Liczba zabitych w wypadkach, których przyczyną był alkohol, co roku spada u nas średnio o 7,8 proc. - wynika z raportu Europejskiej Rady Bezpieczeństwa w Transporcie. To bardzo dużo. Jeszcze w 1996 roku mieliśmy na drogach 827 ofiar alkoholowej głupoty. W 2005 roku było ich już 458, czyli niemal dwa razy mniej.
A wszystko dzięki zaostrzaniu kar za jazdę pod wpływem alkoholu. Najpierw, w 1997 roku, jazda na podwójnym gazie przestała być tylko wykroczeniem, a zaczęła być przestępstwem. W 2001 roku podwyższono kary za ten rodzaj przestępstw. A teraz, odkąd działają sądy 24-godzinne, pijani kierowcy są sądzeni w trybie natychmiastowym i nie mogą już liczyć na przeciągające się procesy.

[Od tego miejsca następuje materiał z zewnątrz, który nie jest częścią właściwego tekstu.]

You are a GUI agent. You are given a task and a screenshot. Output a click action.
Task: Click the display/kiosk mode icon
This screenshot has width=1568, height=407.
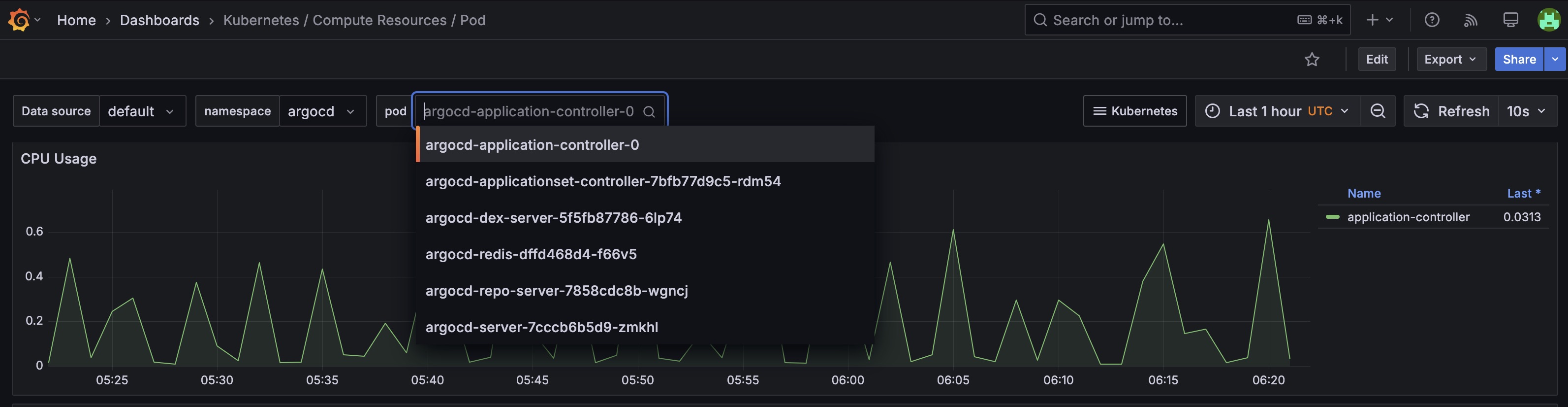(x=1510, y=19)
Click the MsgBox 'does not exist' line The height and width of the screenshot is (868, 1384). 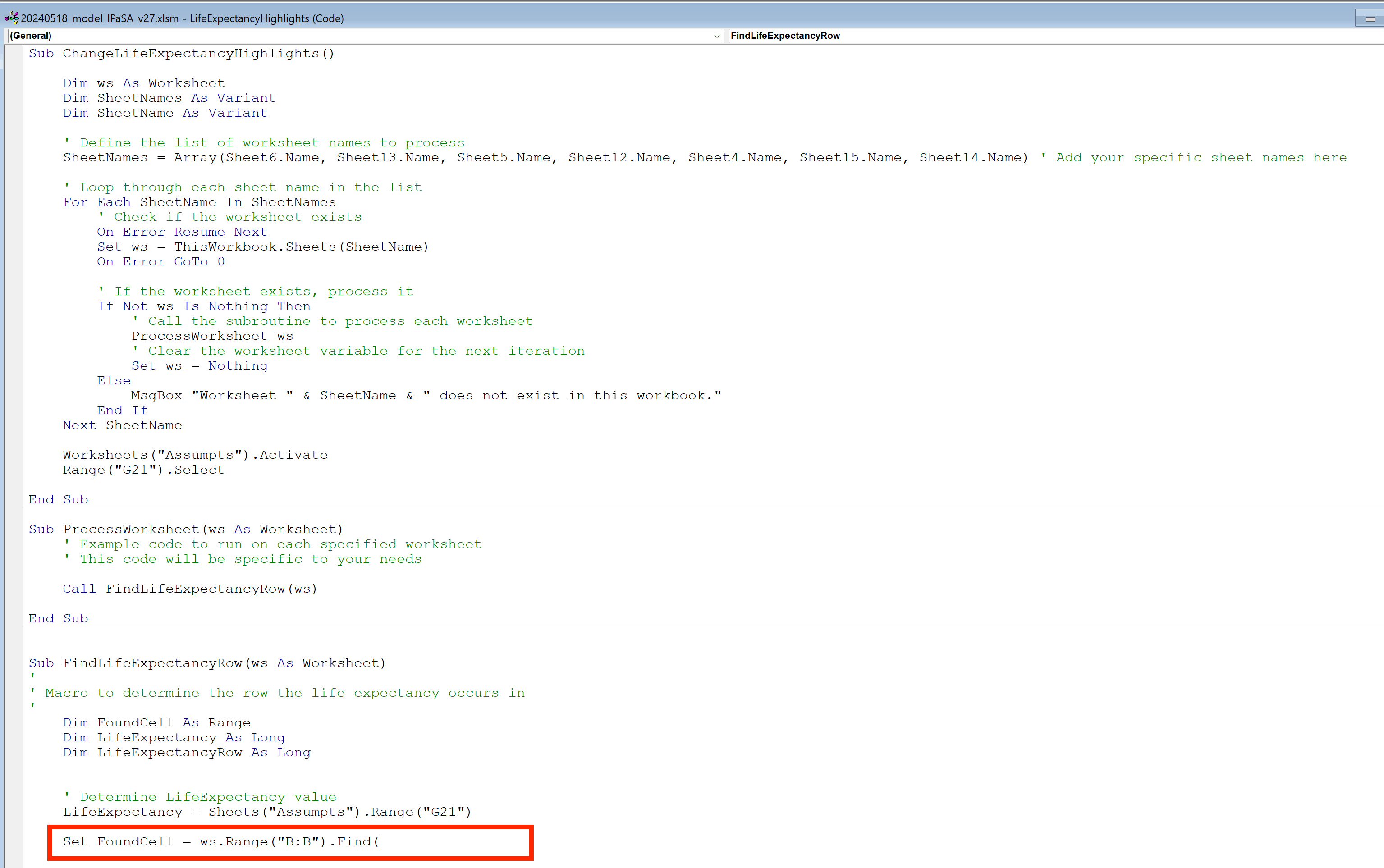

To dobra wiadomość, ale policja i rząd nie mogą spocząć na laurach. Statystyki bowiem spadają, ale niestety wolniej niż w Czechach, Niemczech i Holandii.
Surowe kary za jazdę na tzw. podwójnym gazie dają rezultaty. Jeszcze 10 lat temu Polska przodowała w europejskich statystykach, jeśli chodzi liczbę śmiertelnych wypadków spowodowanych przez pijanych kierowców. Teraz Bruksela chwali nas za to, że słupki w tych smutnych statystykach spadają u nas na łeb na szyję.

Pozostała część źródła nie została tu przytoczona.